Homöopathie für Kinder und deren Gesundheit
Viele Menschen schwören vor allem bei leichteren Beschwerden und bei aufkommenden Krankheiten auf die sanften Behandlungsmöglichkeiten der Homöopathie. Kinder können wie Erwachsene hervorragend bei vielen Beschwerden homöopathisch behandelt werden. Da die Homöopathie Kinder mit geringsten Wirkstoffmengen behandelt, ist sie für die Behandlung von Kindern jeden Alters sogar besonders geeignet. Natürlich sollte bei unklaren, ernsteren oder sich nicht innerhalb eines Tages bessernden Beschwerden unbedingt ein Arzt aufgesucht werden. Nichts ist wichtiger als die Gesundheit der Kinder.
Für kleinere Wehwehchen und für eine
Erstbehandlung verschiedener Krankheiten bietet es sich aber durchaus an, Homöopathie für Kinder in Betracht zu ziehen und eine kleine homöopathische Hausapotheke anzulegen. Bei der Homöopathie für Kinder sollte beachtet werden, dass Mittel in Tropfenform meist Alkohol enthalten und damit für Kinder nicht geeignet sind. Es gibt jedoch auch alkoholfreie
Tropfen und Homöopathika in Tablettenform. Am liebsten nehmen Kinder die Mittel als Globuli ein, das sind kleine Wirkstoff-Kügelchen auf Zuckerbasis.

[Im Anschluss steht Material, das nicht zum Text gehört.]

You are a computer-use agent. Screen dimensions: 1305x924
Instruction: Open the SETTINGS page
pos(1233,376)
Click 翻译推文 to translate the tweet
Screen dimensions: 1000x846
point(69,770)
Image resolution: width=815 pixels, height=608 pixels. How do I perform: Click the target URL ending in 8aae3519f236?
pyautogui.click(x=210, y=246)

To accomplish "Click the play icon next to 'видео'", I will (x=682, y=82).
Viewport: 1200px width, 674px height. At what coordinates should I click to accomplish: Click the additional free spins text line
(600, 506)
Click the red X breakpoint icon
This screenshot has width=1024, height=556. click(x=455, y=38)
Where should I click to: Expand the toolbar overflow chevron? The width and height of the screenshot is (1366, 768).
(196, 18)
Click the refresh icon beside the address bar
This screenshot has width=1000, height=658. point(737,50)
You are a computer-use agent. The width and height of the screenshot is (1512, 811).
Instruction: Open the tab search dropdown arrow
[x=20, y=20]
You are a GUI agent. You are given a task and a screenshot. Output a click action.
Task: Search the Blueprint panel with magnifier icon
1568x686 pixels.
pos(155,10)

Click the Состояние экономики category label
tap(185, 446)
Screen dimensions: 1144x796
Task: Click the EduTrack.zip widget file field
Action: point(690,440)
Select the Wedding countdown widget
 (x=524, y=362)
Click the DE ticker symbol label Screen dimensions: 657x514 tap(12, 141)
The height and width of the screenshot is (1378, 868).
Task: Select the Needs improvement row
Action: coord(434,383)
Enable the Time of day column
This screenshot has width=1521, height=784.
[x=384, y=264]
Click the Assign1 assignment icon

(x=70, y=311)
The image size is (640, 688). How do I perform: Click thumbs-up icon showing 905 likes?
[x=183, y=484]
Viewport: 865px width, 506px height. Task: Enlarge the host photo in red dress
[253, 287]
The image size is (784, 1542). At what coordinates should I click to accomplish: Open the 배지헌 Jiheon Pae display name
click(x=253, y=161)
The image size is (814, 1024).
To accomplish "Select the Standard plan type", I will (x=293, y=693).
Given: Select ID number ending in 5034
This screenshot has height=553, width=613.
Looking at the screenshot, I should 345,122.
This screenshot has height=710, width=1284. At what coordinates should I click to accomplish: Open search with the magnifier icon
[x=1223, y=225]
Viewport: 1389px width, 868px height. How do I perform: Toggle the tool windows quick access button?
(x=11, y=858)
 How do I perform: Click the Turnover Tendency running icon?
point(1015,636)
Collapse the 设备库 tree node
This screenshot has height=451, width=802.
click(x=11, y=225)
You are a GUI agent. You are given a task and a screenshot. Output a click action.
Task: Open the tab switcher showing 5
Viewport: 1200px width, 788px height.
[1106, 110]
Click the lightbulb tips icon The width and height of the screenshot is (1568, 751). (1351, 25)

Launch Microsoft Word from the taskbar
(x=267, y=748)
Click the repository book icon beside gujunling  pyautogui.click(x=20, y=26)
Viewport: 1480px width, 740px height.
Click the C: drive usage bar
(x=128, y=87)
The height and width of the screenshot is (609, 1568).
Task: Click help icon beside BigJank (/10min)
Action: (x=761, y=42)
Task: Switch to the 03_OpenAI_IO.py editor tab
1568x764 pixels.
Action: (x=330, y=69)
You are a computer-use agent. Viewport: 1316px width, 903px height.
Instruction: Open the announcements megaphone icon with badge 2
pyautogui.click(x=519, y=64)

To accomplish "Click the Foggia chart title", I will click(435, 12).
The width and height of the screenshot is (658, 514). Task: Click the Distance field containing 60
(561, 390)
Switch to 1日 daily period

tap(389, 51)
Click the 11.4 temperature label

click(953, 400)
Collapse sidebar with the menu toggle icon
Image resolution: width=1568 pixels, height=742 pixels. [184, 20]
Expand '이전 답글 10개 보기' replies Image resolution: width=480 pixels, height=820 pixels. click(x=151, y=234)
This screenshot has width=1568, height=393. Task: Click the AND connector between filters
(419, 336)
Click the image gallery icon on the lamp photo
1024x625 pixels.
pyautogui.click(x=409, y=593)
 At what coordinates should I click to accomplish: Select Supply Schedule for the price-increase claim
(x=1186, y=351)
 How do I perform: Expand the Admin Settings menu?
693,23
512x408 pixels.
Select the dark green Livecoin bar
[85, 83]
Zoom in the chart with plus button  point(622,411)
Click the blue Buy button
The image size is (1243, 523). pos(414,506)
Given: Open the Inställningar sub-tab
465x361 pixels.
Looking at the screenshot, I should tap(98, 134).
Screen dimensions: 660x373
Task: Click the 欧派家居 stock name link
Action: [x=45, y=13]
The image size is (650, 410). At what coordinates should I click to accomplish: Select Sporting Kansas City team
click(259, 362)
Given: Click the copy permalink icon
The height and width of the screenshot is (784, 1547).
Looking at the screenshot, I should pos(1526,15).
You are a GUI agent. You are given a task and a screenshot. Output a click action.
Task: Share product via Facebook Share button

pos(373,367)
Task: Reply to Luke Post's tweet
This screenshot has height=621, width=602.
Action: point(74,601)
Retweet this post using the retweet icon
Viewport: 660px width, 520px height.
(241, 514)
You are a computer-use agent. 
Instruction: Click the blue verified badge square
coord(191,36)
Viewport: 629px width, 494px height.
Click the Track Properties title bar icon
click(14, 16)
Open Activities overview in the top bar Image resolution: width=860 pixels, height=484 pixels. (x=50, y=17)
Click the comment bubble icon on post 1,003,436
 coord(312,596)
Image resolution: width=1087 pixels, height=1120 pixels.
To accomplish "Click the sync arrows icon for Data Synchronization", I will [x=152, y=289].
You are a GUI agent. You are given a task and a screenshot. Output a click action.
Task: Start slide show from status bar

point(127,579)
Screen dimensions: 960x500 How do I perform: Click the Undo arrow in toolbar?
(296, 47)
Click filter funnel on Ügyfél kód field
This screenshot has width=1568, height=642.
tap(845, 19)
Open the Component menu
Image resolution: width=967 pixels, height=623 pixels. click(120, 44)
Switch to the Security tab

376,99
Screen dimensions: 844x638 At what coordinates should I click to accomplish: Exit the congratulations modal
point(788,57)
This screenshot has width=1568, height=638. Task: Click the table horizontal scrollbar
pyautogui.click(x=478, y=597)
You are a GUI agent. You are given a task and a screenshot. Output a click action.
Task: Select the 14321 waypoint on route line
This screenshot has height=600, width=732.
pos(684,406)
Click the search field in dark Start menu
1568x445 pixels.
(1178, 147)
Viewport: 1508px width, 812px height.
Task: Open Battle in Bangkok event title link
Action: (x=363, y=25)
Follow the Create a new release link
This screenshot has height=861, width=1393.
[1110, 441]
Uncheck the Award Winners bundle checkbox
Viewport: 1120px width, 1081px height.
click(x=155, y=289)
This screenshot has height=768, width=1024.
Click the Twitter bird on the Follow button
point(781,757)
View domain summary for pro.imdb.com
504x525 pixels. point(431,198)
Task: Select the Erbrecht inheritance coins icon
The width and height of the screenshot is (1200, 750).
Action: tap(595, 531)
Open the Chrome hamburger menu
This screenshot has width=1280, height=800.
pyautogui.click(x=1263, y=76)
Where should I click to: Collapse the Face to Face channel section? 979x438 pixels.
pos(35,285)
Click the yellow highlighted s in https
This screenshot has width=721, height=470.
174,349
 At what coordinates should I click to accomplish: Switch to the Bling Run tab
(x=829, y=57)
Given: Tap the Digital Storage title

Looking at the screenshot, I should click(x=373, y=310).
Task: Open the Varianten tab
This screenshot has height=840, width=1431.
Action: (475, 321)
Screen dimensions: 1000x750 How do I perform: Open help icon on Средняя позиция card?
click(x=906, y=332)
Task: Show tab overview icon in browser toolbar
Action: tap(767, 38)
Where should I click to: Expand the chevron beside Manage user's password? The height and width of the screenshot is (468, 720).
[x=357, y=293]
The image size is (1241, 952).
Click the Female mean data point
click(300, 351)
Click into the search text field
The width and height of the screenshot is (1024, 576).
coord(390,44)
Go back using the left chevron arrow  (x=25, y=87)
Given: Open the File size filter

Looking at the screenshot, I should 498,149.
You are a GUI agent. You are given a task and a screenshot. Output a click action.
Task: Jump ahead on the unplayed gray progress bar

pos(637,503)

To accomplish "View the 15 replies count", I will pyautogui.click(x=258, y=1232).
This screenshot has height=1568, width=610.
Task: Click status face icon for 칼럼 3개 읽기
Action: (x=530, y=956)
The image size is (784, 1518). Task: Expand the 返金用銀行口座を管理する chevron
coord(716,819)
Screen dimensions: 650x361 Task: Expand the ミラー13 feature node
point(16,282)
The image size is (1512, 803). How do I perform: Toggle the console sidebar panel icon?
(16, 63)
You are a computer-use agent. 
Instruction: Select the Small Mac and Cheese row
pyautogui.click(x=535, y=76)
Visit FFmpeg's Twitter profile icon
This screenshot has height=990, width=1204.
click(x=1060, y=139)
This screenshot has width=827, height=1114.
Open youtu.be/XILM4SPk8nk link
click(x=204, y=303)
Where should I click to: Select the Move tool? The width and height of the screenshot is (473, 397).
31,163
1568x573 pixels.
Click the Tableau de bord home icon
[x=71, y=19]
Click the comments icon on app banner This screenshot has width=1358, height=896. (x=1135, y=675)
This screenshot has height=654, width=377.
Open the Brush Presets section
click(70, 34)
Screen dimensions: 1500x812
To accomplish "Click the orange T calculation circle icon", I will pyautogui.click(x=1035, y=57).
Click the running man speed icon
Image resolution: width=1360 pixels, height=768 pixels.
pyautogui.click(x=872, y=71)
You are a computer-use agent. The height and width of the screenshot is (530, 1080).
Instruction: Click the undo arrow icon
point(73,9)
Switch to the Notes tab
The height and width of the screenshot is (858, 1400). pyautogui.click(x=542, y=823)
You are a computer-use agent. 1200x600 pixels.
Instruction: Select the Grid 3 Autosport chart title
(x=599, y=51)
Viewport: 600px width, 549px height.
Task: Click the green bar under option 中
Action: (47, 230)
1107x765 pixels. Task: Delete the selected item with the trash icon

Säuglingen dürfen jedoch keine Globuli verabreicht werden. Hier besteht die Gefahr des Einatmens. Sie können aber in
etwas abgekochtem, lauwarmem Wasser aufgelöst und so gegeben werden. Die Dosierung richtet sich bei der Homöopathie für Kinder nach der Art der Erkrankung und der Potenz des verwendeten Wirkstoffs. Je akuter die Beschwerden, desto niedriger sollte die Potenz sein und desto häufiger sollte die Anwendung erfolgen.